Case ID: ad2d_140/html/0870-01.html
Source: Caselaw Access Project
Author: {"author": "— Yesawich, Jr., J.", "license": "Public Domain", "url": "https://static.case.law/"}
Date Created: 2024-08-24T03:29:51.129683

Marine Midland Bank, N. A., as Successor in Interest to Marine Midland Bank Eastern National Association, Respondent, v Bullard Orchards, Inc., et al., Appellants, et al., Defendants.
   — Yesawich, Jr., J.

A mortgage plaintiff holds, taken in 1971 upon the property of defendant Bullard Orchards, Inc. (hereinafter The Orchards), is guaranteed by defendants T. David Bullard and Linda C. Bullard. On March 7, 1986, following The Orchards’ failure to pay three consecutive quarterly installments totaling over $8,500, plaintiff declared due and payable by March 21, 1986 the entire unpaid principal balance, together with interest and late charges, totaling approximately $55,000.

As a result of telephone conversations involving counsel for The Orchards and the Bullards (hereinafter collectively referred to as defendants), an attorney representing a principal in a limited partnership formed to infuse capital into The Orchards, and plaintiff’s vice-president, an oral agreement was struck and then implemented on March 24, 1986, when The Orchards conveyed $10,000 to plaintiff’s counsel. Resolution of this litigation hinges on the terms of that agreement. Since those terms are sharply disputed, summary judgment is inappropriate.

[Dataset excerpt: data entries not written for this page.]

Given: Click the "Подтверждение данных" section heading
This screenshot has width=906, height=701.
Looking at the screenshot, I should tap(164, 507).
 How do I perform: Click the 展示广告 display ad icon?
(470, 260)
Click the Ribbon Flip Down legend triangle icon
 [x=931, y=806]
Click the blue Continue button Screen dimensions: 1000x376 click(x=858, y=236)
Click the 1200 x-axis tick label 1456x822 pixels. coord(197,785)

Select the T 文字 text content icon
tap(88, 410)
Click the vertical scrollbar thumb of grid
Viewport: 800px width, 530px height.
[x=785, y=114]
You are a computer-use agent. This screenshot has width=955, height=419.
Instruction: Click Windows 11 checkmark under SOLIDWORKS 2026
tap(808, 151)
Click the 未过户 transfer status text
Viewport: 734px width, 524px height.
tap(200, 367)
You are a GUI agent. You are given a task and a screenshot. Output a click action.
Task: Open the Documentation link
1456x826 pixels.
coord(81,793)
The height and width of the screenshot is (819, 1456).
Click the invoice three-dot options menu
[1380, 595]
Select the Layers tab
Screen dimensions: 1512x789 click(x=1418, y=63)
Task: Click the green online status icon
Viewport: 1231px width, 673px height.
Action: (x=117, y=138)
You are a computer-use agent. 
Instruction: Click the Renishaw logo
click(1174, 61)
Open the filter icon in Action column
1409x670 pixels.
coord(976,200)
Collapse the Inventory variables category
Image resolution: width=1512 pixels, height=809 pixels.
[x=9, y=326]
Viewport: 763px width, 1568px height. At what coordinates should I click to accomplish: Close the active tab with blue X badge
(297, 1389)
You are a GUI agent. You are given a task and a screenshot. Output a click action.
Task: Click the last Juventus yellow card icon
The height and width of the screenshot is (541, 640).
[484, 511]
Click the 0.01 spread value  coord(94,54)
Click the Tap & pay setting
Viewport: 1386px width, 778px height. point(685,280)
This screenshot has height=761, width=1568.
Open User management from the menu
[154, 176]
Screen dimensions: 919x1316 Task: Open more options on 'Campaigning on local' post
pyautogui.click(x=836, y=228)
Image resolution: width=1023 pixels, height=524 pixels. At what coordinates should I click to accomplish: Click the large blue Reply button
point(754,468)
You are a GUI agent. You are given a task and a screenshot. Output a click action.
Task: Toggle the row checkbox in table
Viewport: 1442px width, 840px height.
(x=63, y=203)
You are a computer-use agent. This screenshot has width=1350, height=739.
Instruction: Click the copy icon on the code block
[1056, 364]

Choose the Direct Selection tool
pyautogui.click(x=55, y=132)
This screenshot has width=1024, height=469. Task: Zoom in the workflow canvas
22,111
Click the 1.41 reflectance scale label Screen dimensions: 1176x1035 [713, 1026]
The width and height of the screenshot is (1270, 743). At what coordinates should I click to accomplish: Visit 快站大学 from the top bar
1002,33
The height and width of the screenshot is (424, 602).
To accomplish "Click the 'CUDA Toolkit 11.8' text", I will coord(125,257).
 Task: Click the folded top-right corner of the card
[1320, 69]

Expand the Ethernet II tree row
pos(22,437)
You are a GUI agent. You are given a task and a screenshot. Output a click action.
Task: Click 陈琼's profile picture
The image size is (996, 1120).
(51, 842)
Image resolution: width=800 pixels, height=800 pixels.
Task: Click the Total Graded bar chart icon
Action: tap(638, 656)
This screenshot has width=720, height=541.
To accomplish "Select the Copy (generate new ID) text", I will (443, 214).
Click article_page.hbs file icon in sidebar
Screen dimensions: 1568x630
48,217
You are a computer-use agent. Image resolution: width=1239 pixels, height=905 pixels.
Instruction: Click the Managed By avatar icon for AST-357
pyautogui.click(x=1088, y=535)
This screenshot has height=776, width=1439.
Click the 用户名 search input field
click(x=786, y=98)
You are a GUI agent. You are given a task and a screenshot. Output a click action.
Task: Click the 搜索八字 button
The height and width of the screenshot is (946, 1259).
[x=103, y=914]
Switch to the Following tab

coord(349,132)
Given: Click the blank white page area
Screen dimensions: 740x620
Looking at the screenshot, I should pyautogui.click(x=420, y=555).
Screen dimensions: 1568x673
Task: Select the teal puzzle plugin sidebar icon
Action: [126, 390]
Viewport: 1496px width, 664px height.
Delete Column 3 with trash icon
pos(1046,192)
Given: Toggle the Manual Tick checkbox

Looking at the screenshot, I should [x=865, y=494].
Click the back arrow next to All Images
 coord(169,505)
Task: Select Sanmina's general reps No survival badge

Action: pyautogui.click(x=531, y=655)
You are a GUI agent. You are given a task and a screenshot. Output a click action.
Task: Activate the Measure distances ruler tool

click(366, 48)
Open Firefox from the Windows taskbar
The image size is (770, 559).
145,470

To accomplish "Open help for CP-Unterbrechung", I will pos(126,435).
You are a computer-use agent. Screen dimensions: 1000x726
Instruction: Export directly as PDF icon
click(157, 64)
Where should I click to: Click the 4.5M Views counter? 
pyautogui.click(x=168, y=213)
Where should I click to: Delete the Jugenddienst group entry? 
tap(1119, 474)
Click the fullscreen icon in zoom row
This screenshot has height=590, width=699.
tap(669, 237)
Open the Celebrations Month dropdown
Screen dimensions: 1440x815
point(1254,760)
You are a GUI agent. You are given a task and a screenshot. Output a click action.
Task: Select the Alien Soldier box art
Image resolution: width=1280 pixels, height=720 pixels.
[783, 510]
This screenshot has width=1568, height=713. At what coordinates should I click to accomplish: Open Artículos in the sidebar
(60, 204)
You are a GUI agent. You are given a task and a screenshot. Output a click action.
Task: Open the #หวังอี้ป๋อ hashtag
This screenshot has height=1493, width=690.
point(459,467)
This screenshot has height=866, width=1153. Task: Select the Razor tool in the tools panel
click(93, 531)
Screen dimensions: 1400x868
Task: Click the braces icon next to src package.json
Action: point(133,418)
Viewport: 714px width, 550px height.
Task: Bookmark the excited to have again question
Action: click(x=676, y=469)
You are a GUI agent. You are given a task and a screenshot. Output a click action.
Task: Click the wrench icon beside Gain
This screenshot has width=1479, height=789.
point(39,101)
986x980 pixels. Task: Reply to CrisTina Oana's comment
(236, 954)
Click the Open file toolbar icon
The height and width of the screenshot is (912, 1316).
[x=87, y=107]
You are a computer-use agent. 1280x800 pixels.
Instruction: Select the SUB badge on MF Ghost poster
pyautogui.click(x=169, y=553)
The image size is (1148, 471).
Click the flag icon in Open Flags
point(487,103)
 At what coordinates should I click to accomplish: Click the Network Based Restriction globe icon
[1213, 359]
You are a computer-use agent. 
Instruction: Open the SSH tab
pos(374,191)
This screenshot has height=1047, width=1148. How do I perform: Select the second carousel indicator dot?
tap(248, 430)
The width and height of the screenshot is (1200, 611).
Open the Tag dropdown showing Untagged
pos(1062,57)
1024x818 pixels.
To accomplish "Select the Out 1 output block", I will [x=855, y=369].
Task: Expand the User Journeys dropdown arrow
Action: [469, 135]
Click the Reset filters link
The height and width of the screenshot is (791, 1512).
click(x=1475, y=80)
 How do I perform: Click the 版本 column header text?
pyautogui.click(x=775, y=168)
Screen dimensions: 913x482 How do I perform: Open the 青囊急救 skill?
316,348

Plaintiff’s vice-president and its counsel aver that it was orally agreed, among other things, that if an escrow deposit of $10,000 was made on March 24, 1986, plaintiff would withhold commencement of legal proceedings pending satisfaction of the subject mortgage, together with related expenses, on or before April 10, 1986. On the other hand, defendants, their counsel and the attorney for the limited partnership all attest that it was understood the $10,000 was paid to cure the outstanding delinquency and that thereafter The Orchards would resume making its regular quarterly payments. Although not explicitly articulated, defendants presumably contend that plaintiff orally waived its right to foreclose or that, in the interest of fairness, it should be estopped from enforcing foreclosure (see, Nassau Trust Co. v Montrose Concrete Prods. Corp., 56 NY2d 175, 183-185). Correspondence contained in the record does tend to support plaintiff’s version of the agreement. When read in conjunction with defendants’ affidavits, however, it is not so completely free of ambiguity as to justify the drastic remedy of summary judgment.

Order reversed, on the law, without costs, and motion denied. Mahoney, P. J., Casey, Mikoll, Yesawich, Jr., and Harvey, JJ., concur.